Assume that the block is kept on a frictionless horizontal surface and the mass is uniformly distributed in the string.

Let the force applied by string to the block be T. For part (a), consider one system is block and other string. Let the acceleration of the system (block +string) be a.
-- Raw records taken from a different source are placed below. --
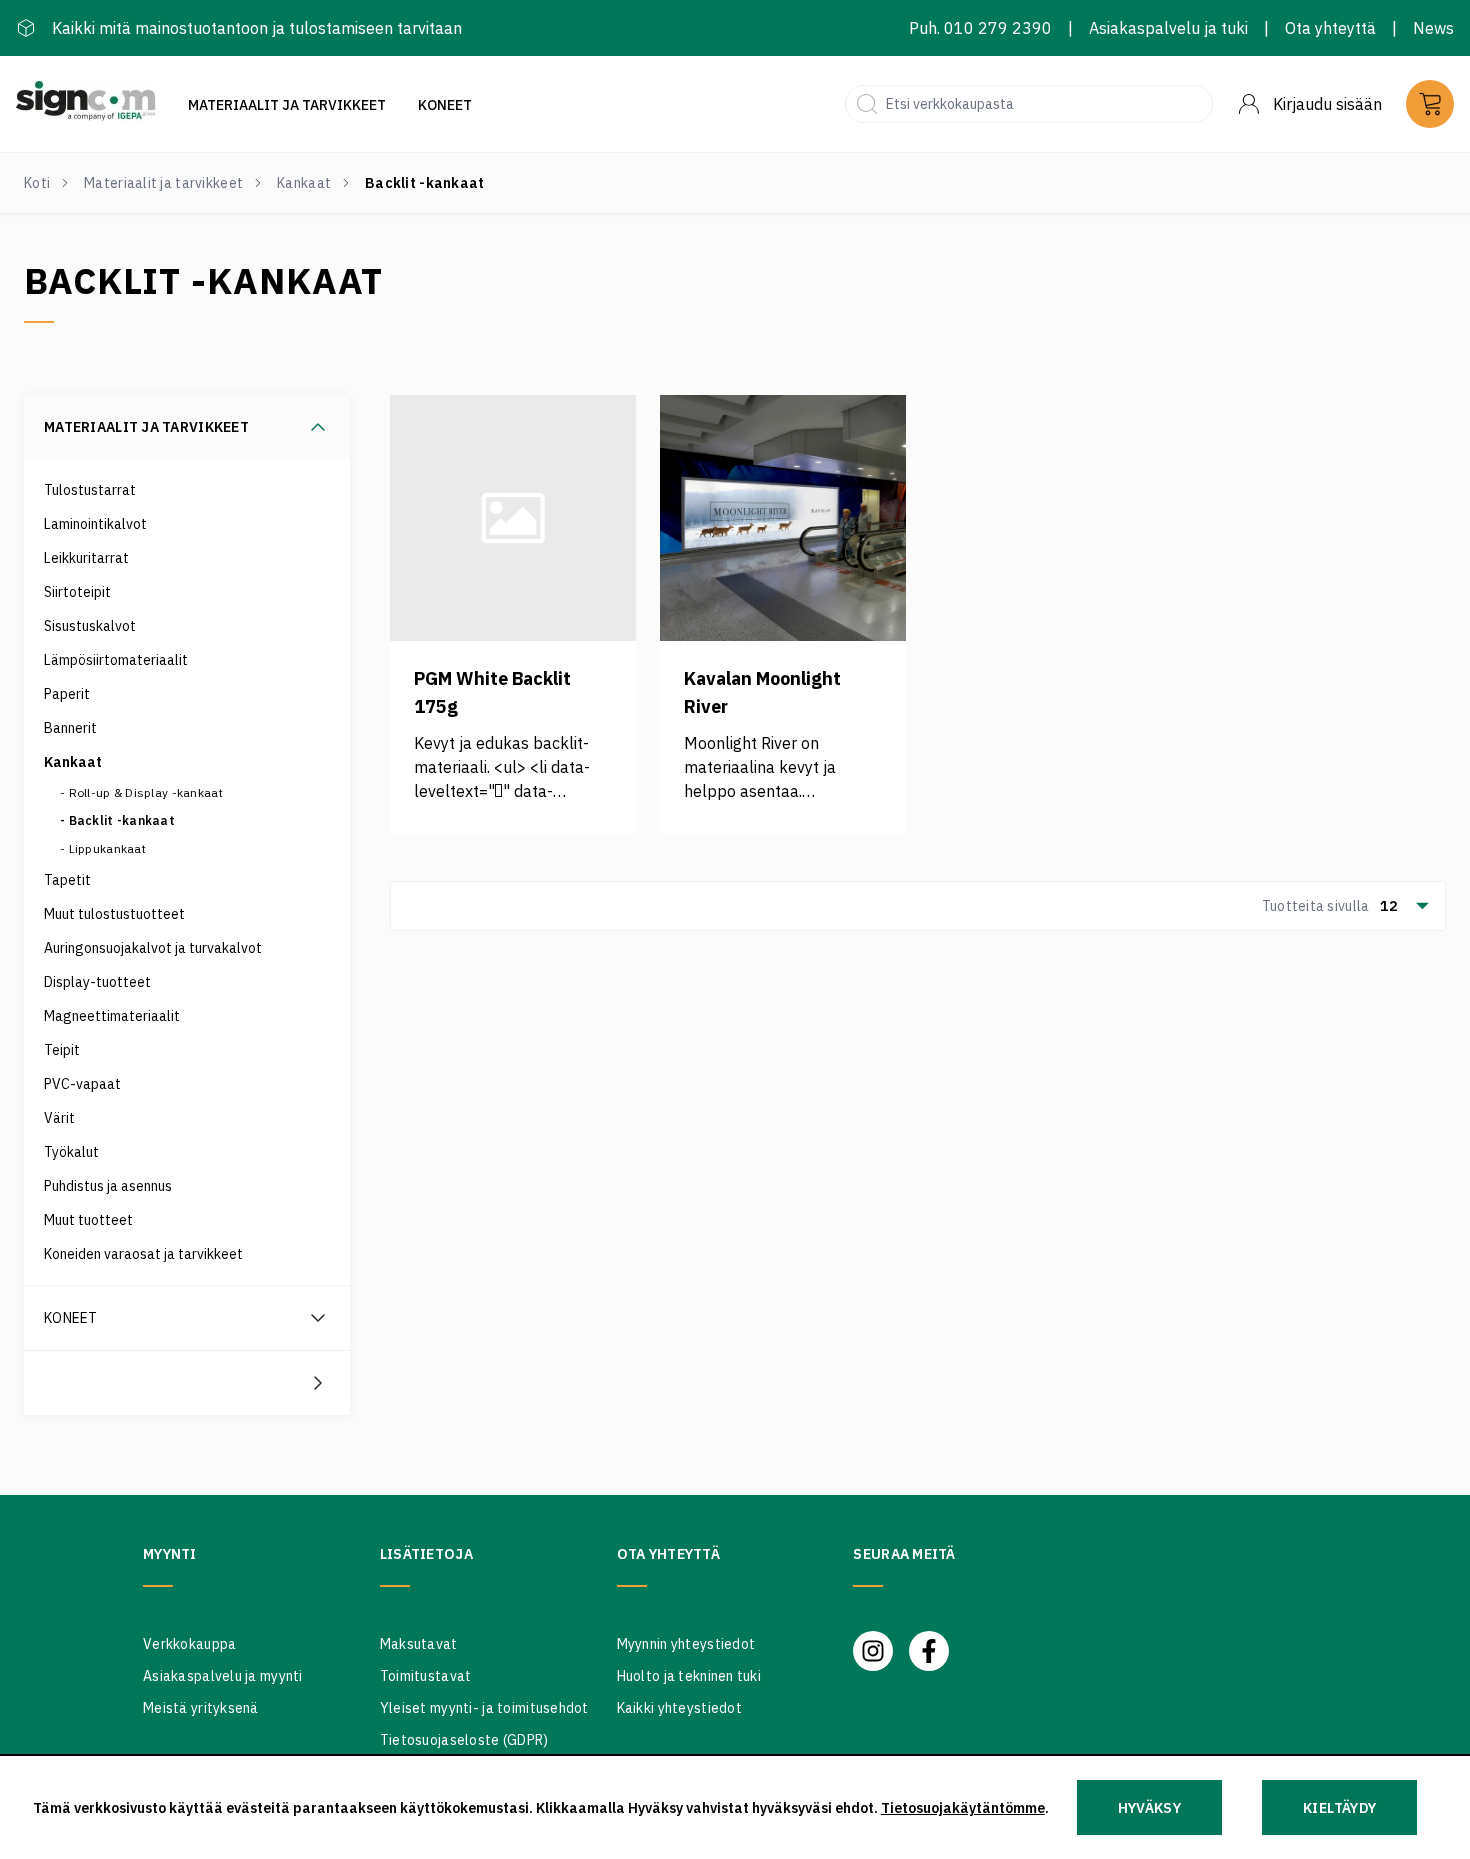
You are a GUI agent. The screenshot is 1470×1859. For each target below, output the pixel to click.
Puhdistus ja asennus (108, 1186)
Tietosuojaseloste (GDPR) (464, 1740)
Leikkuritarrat (86, 558)
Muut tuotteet (88, 1220)
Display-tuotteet (97, 982)
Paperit (67, 694)
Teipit (62, 1050)
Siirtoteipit (77, 592)
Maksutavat (419, 1644)
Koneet (445, 105)
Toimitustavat (426, 1676)
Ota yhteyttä (1330, 28)
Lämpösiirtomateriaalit (116, 660)
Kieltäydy (1339, 1808)
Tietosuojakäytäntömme (963, 1808)
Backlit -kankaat (122, 820)
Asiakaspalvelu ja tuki (1168, 28)
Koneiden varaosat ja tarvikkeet (143, 1254)
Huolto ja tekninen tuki (689, 1676)
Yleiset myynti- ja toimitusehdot (484, 1708)
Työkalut (71, 1152)
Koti (37, 183)
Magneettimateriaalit (112, 1016)
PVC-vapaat (82, 1084)
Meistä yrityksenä (201, 1708)
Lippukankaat (107, 848)
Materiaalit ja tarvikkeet (287, 105)
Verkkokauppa (189, 1644)
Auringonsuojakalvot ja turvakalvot (153, 948)
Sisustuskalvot (90, 626)
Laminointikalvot (95, 524)
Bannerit (70, 728)
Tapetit (67, 880)
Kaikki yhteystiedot (679, 1708)
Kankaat (304, 183)
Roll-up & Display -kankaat (146, 792)
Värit (59, 1118)
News (1433, 28)
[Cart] (1430, 104)
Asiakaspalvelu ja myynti (223, 1676)
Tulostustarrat (90, 490)
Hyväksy (1149, 1808)
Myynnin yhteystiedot (686, 1644)
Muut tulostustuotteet (114, 914)
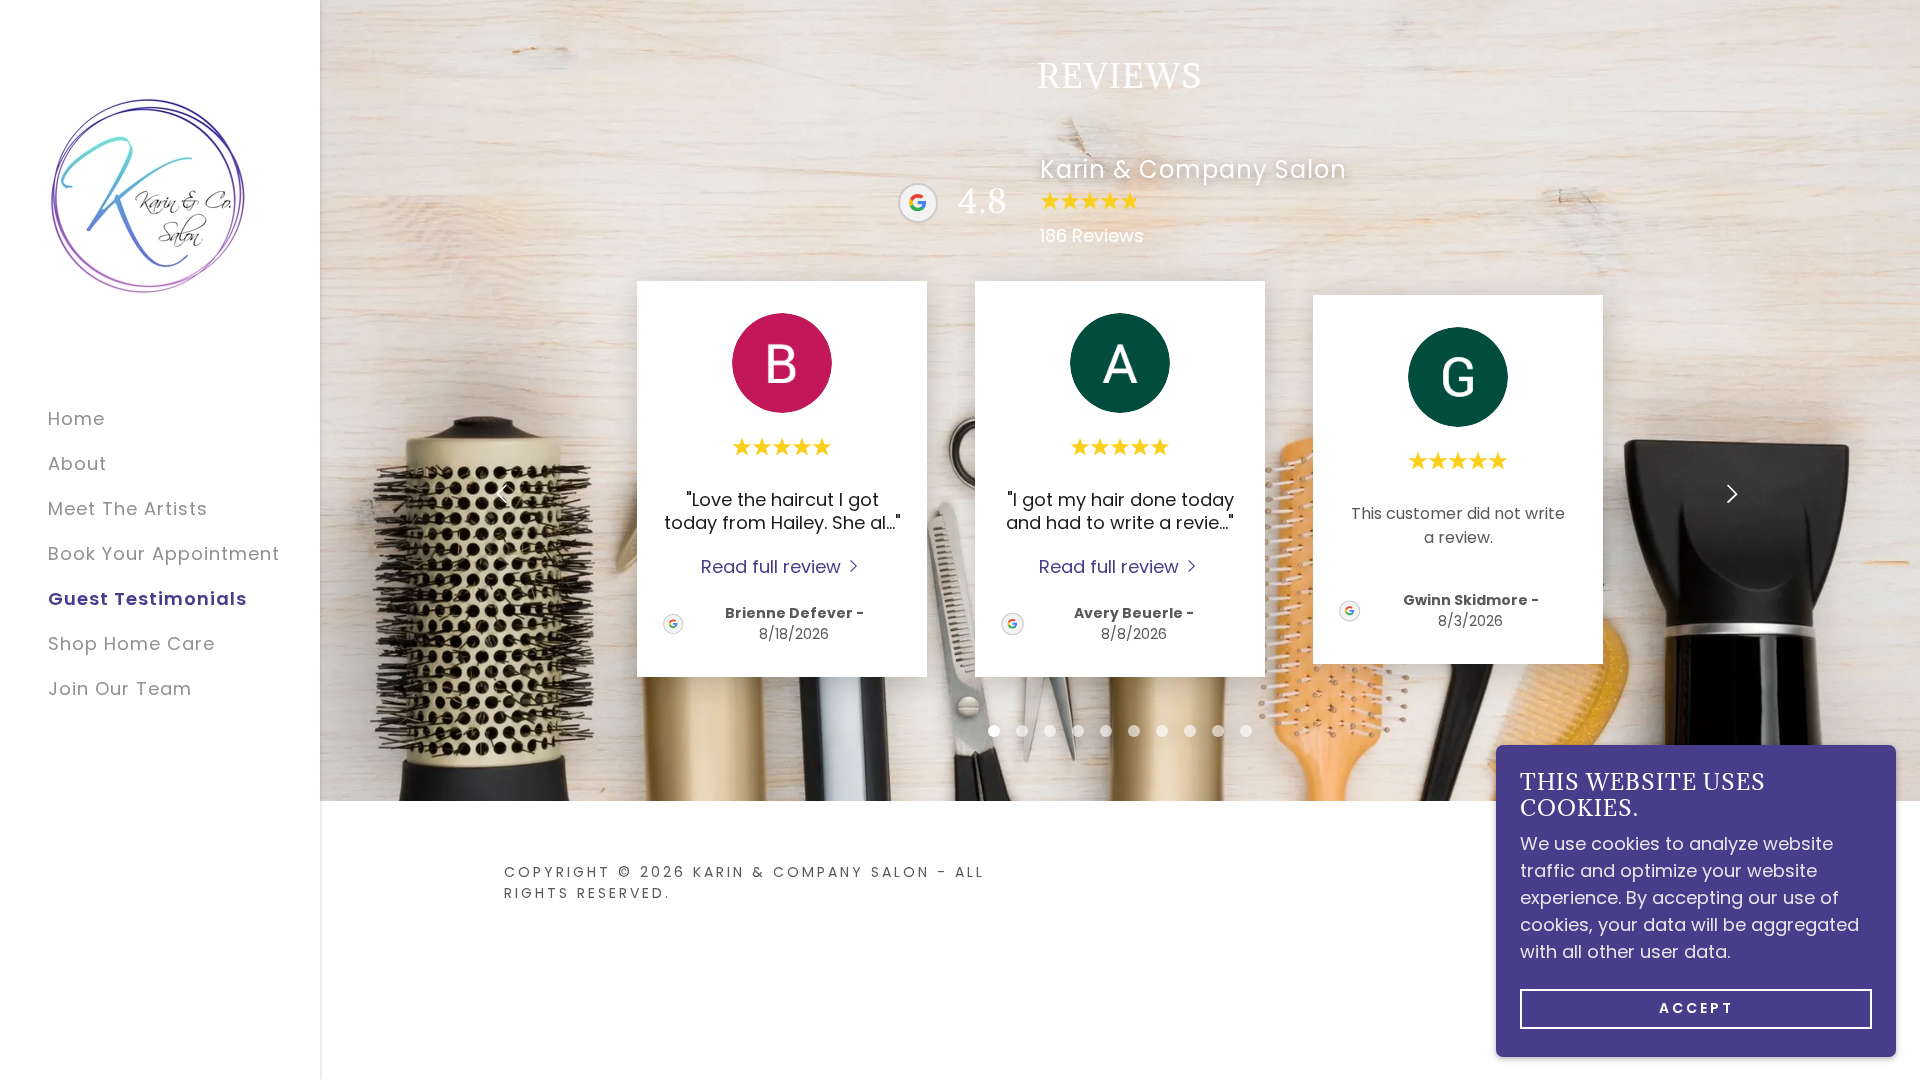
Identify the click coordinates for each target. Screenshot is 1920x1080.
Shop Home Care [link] (131, 643)
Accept (1696, 1008)
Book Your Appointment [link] (164, 553)
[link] (148, 194)
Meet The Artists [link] (128, 508)
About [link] (77, 463)
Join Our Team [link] (120, 688)
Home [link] (76, 418)
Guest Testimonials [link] (147, 598)
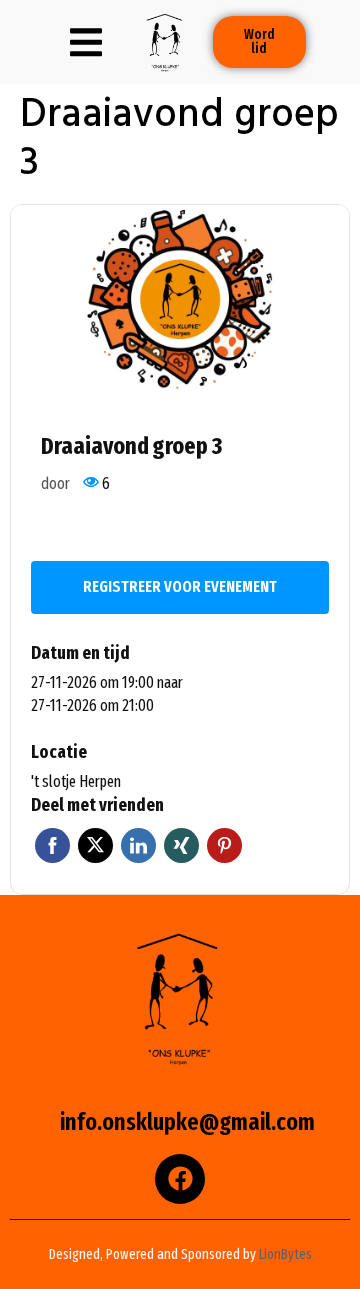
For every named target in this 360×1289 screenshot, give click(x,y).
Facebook (52, 845)
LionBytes (285, 1254)
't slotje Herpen (76, 781)
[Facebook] (180, 1179)
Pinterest (224, 845)
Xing (181, 845)
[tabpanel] (180, 299)
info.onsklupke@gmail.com (187, 1122)
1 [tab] (30, 375)
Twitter (95, 845)
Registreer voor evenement (180, 586)
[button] (86, 42)
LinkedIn (138, 845)
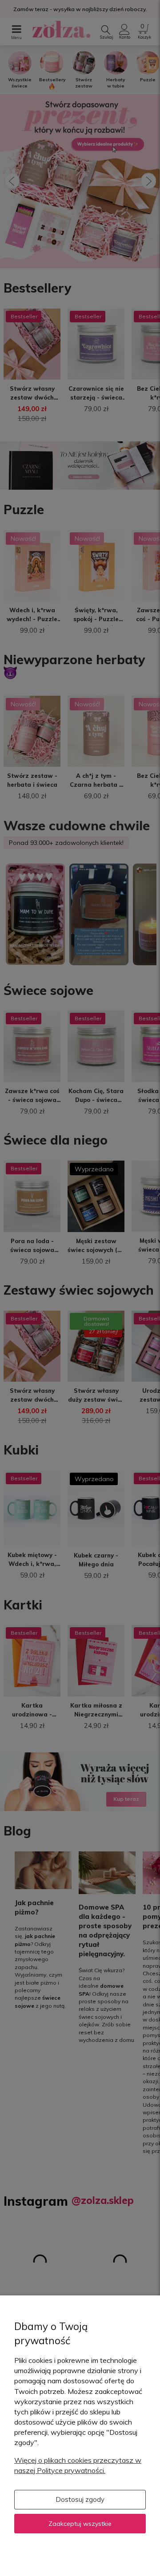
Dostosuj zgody (80, 2499)
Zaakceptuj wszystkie (80, 2524)
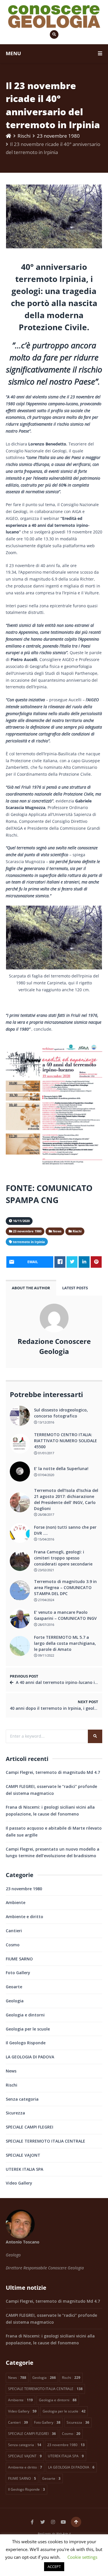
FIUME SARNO (19, 1959)
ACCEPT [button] (54, 2566)
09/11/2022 (45, 1655)
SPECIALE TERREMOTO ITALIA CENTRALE (45, 2141)
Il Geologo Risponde (26, 2042)
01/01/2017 (45, 1453)
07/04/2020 (45, 1475)
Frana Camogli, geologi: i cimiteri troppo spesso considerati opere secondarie (63, 1558)
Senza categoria (22, 2099)
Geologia (15, 2000)
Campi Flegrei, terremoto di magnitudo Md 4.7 (53, 1772)
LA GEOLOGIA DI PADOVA (30, 2057)
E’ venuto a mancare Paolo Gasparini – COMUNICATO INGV (65, 1615)
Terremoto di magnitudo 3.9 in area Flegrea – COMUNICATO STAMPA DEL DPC (65, 1587)
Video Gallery (19, 2183)
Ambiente (15, 1902)
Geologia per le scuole (28, 2029)
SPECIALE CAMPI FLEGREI (29, 2127)
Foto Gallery (18, 1972)
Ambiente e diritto (24, 1916)
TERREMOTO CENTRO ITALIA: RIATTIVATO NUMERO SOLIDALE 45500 (65, 1440)
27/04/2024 (45, 1600)
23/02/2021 (45, 1570)
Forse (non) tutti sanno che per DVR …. (65, 1530)
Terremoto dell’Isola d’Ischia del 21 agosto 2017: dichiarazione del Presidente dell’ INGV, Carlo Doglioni (66, 1499)
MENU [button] (13, 53)
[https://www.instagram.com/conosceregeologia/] (53, 2522)
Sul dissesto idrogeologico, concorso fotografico (61, 1413)
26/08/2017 (45, 1514)
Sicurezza (15, 2113)
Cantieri (14, 1930)
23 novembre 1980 (58, 135)
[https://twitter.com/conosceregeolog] (42, 2522)
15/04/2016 (45, 1539)
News (11, 2071)
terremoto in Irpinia (29, 1242)
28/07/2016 (45, 1624)
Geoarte (14, 1986)
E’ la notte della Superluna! (61, 1468)
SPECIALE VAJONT (23, 2155)
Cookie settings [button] (82, 2557)
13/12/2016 (45, 1422)
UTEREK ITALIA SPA (24, 2169)
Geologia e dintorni (25, 2015)
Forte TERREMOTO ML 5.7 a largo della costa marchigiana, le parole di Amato (65, 1643)
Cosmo (13, 1944)
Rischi (24, 135)
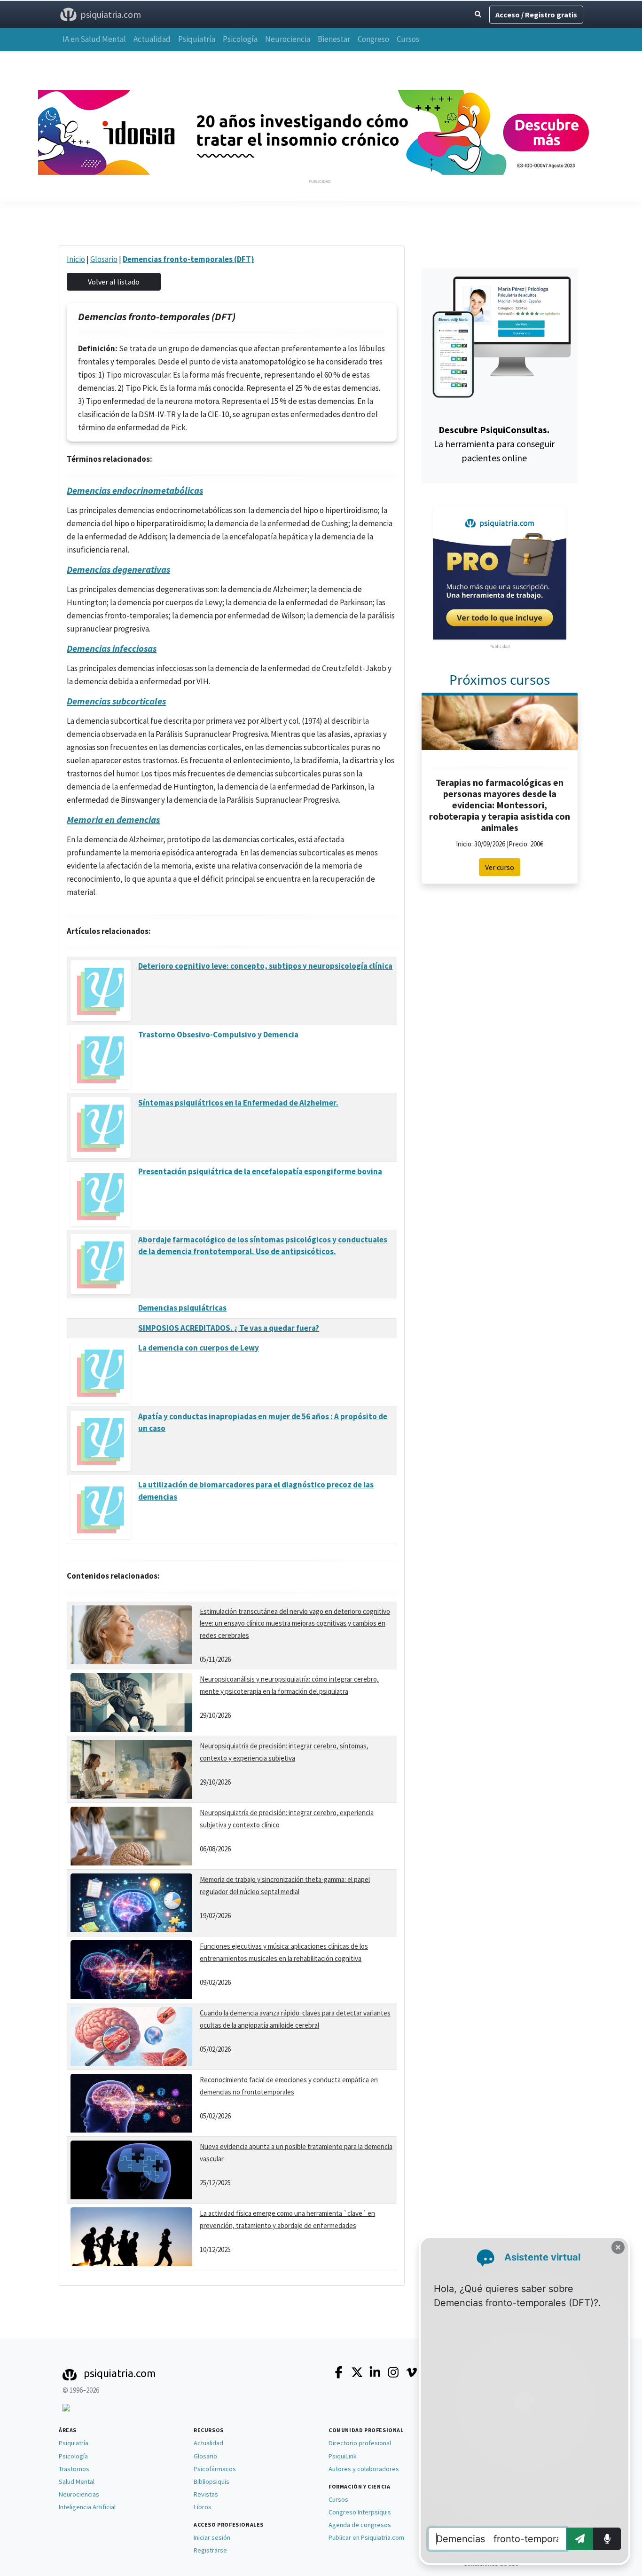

Now we apply Newton's law to each of them.
For system II: F-T=ma ...(i)
For system I:T=ma...(ii)
After solving (i) and (ii), `a=(F)/(M+m), T=(MF)/(M+m)`
(b) Now we have to redefine our system. Choose system 1 as block and half string and system 2 as the other half string . On applying Newton's second law to system 1 and system 2, we have

System II: `F=(T_1) = m/2 xx a` ...(iii)
Mass per unit length of string `=m//L`
Hence, mass of `L//2` length of string `m/L xx L/2 = m/2`
System I: `T_(1)=(M+m/2)a`...(iv)
After solivng (iii) and (iv) we get,
`a=(F)/(M+m), T_(1)=((M+m//2)F)/((M+m))`
c. Now we can redefine our system in the block and string of length L-x(system I) and string of length x (system II)

System II: `F-T_(2)=((m)/(L) xx x)a` ...(v)
System I: `T_(2)={m/L (L-x)+M}a` ...(vi)
Solving (v) and (vi) we get
`a=(F)/(M+m) and (T_2) =({m(L-x)//L+M}F)/(M+m)`
Here we see that acceleration in each part is same, but tension changes along the string.